Three companies that sell items at Sears told Reuters that Sears had missed payments to them over the past few weeks. Sears stock fell another 30% Thursday. Sears did not respond to multiple requests for comment.
A bankruptcy could come very soon. Sears Holdings, the parent company of Sears and Kmart, faces a Monday deadline to pay $134 million in debt.
The most recent filing from Sears showed it had only $193 million of cash on hand as of August 4, the end of its last fiscal quarter. It also has $269 million available to it from lenders, according to figures it released on September 13.

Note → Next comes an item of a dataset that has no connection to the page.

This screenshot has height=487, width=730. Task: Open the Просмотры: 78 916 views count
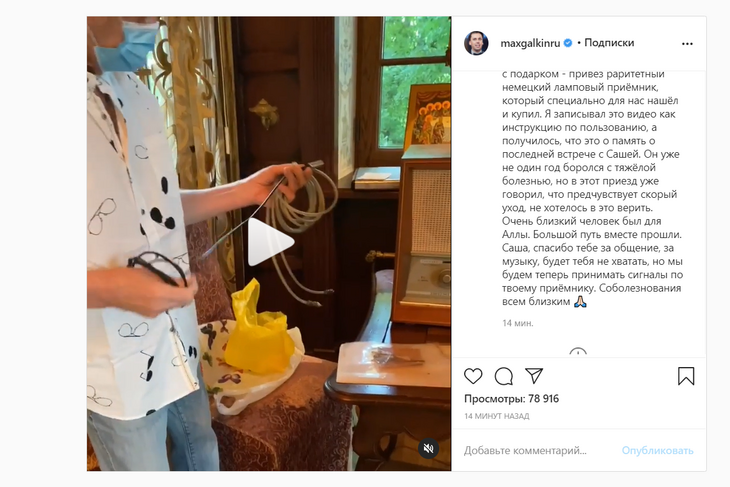pyautogui.click(x=511, y=399)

Having so little cash available would make it very difficult for Sears to pay back $134 million in debt due on Monday, said Robert Schulz, chief credit analyst for the retail industry for Standard & Poor’s. A company the size of Sears needs to have cash available to pay major vendors and stock up its inventory for the holiday season. It also uses cash to pay employees and other costs. Basic administrative expenses, including payroll, came to about $300 million a month for Sears.
CEO and primary shareholder Eddie Lampert told the company’s board that it was crucial it restructure more than $5 billion it owes “without delay,” according to a recent regulatory filing. Lampert has bailed out the company by loaning it cash in return for debt backed by hard assets, such as real estate. But he has decided not to extend another lifeline to the company to make Monday’s payment, the Wall Street Journal reported Tuesday.
That would greatly narrow Sears’ options to make a payment.
“Things seem to be coming to a head with a hard stop payment due on Monday,” Schulz said.
Companies that file for bankruptcy typically negotiate a special kind of loan to fund operations while it is in bankruptcy. There are numerous reports that Sears is in talks for that kind of financing. But negotiations don’t appear to be going well. The company’s lenders are encouraging Sears to shut down and liquidate, according to the Wall Street Journal. Sears’ management has reportedly said it hopes to use Chapter 11 of the bankruptcy law to stay in business rather than Chapter 7, which leads to closing.
If Sears (SHLD) does file using Chapter 11, it could try to stay in business, using the court process to shed debt and unaffordable leases. It could attempt to emerge as a profitable company.
But the retail landscape is littered with out-of-business brands that tried to reorganize in the bankruptcy process and liquidated their businesses instead. In just the last few years RadioShack, Toys “R” Us and Sports Authority have all followed the path to the retailer graveyard.